Any decent breastfeeding diet will stick to the same guidelines you followed for nutrition during pregnancy. A variety of foods, frequent meals and plenty of water are vital for your body to support another human being as well as yourself, so keep up your calorie intake to satisfy those energy needs. Although the amount or type of food that you eat won't affect the quality of your milk (your body naturally adjusts the composition of your breast milk according to the needs of your baby), the quantity of milk your body can produce will certainly depend on what foods you choose and how much you eat.

Experts recommend that you eat a variety of foods not only to cover your nutritional needs, but also to encourage your little one to develop a taste for different flavors. You may find that certain foods you eat will stimulate your baby's appetite, while other vegetables (broccoli, for instance) make her fussy or gassy. Feel free to tailor your diet to your baby's tastes as well as your own, but keep taking your prenatal vitamins (or another supplement recommended by your doctor) to make sure you're getting enough of every important nutrient and mineral while your body works hard to produce enough breast milk for your baby.

Foods to Avoid While Breastfeeding

Again, the basic guidelines about foods to avoid while breastfeeding are the same as what you've already been following during your pregnancy. Just as caffeine and alcohol can cross the placenta, they can also cross into breast milk, so it's best to limit your intake of caffeinated and alcoholic beverages. An occasional drink is all right, and to be safe you can wait two hours after having that drink before you breastfeed your baby. You should also continue to limit the amount of fish you eat, to avoid the risks of mercury consumption.

Many woman find that certain foods seem to upset their babies. In some cases, your baby may have allergies or sensitivities to the foods you're eating; common culprits include milk, wheat, soy, eggs and nuts. Eliminating these foods from your diet may bring your baby relief, but be sure to discuss it with your baby's doctor before cutting anything out.
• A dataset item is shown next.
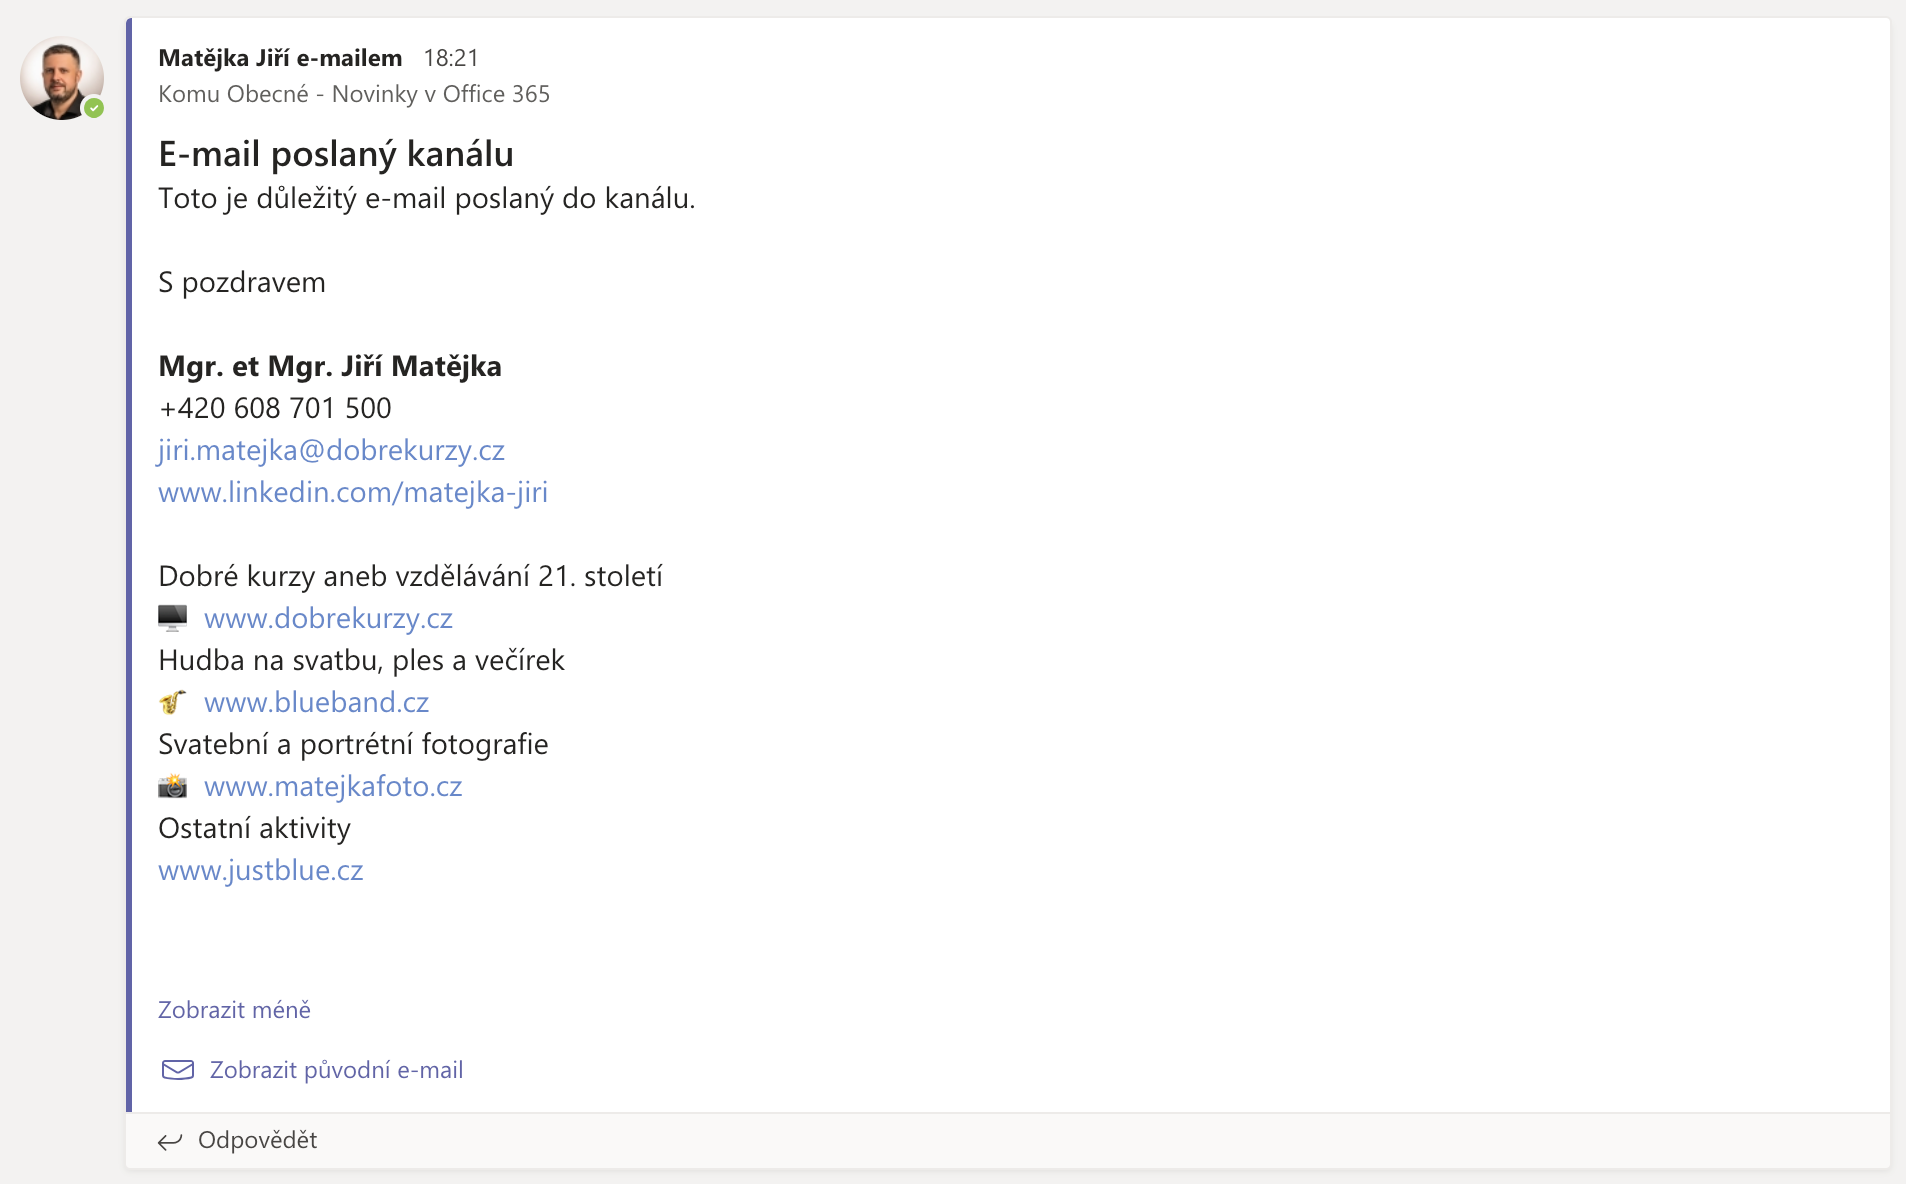Visit www.dobrekurzy.cz link

pyautogui.click(x=328, y=619)
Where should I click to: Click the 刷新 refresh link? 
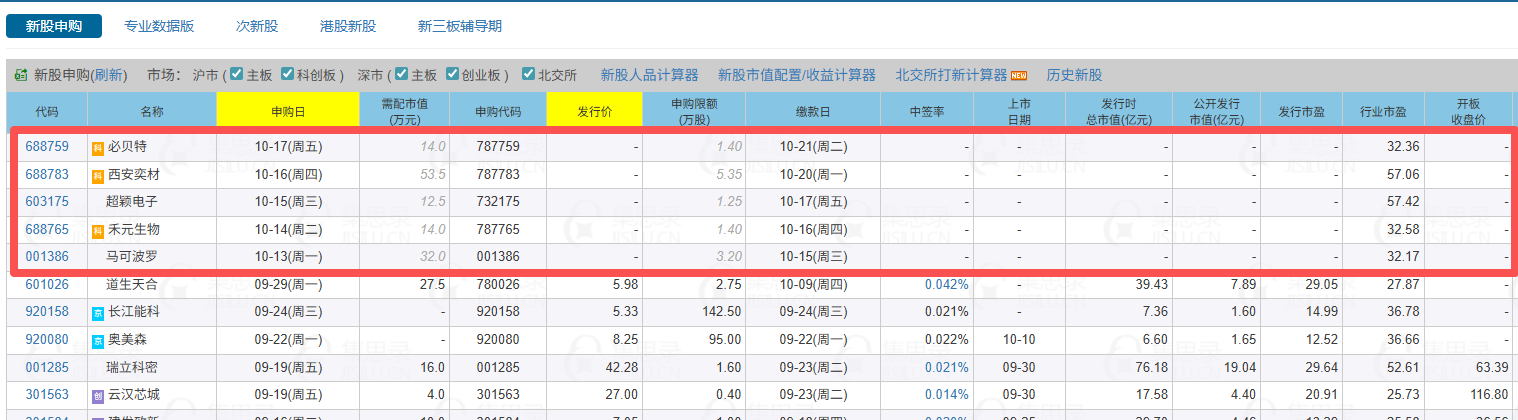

You'll need to be sure that all of your baby's nutritional needs continue to be met even on the restricted diet.

Dieting While Breastfeeding

Are you concerned about shedding those extra pounds of baby weight? Well, whatever you do, don't diet! A sudden decrease in calories will pose a danger to your health and could spark the release of toxins from fat stores in your body. In turn, these toxins can be passed to your baby through your breast milk. You also need a surprising amount of calories to simply keep your energy up and your milk flowing, so reduce your waistline with good nutrition and moderate exercise instead of wacky diets.

Although many new moms see it as a quick way to the finish line, breast feeding and diet pills don't mix. Instead of boosting your supplement intake (unless it's calcium or vitamin D), try altering your perspective. Fat is one misunderstood element of food: while saturated and trans fats are counter-productive in any diet, healthy fats, especially omega 3 fatty acids, will help you stay energized and ward off postpartum depression. These healthy fats also help your baby's development considerably, leading to a higher IQ and a happier demeanor through childhood and beyond. Do yourself a favor and include foods rich in healthy fats like avocados, walnuts, salmon, flax seeds and olive or canola oil in your daily menu.